Work task:
Output each record exactly, excluding pictures.

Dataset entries
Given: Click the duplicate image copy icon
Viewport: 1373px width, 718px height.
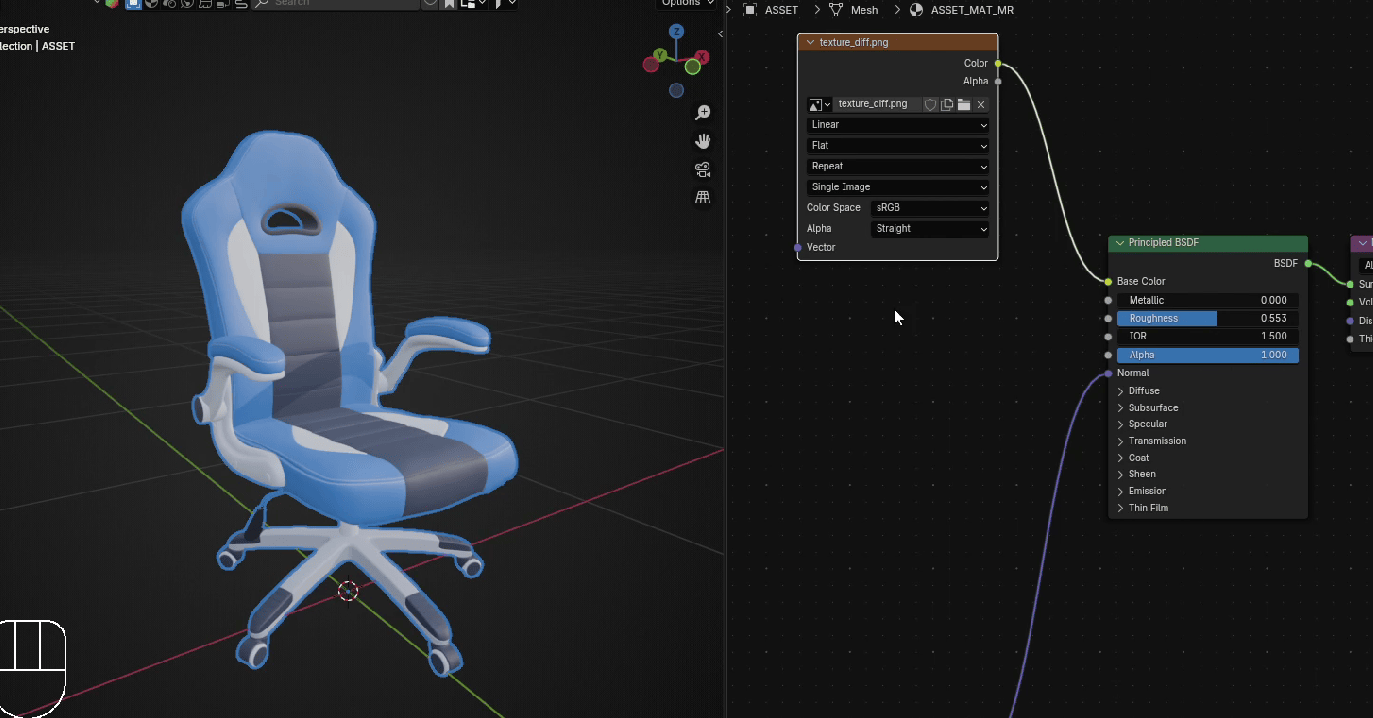Looking at the screenshot, I should coord(947,104).
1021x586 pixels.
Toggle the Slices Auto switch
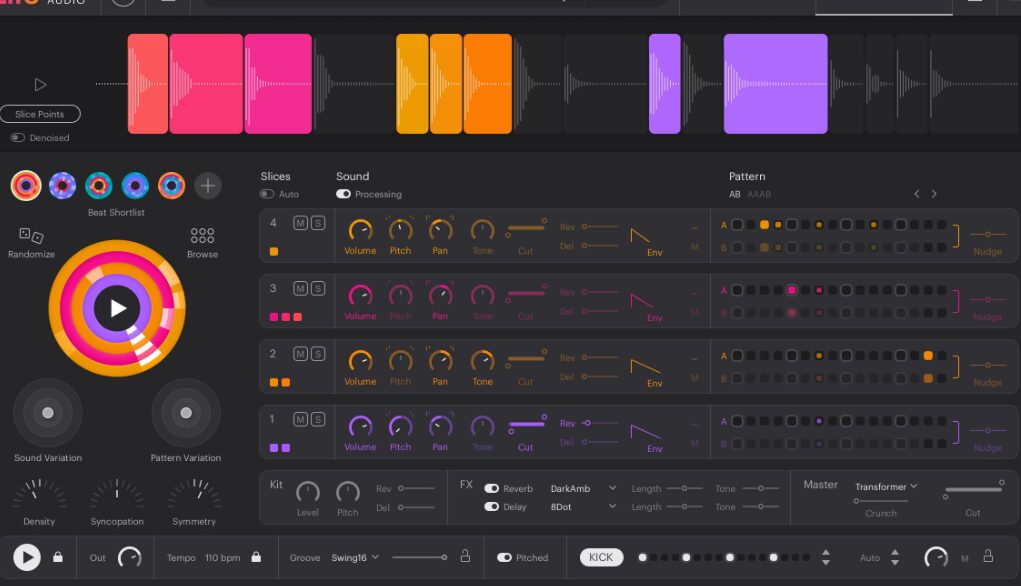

Task response:
Given: Click the duplicate image copy icon
Viewport: 1373px width, 718px height.
Looking at the screenshot, I should coord(947,104).
1021x586 pixels.
Toggle the Slices Auto switch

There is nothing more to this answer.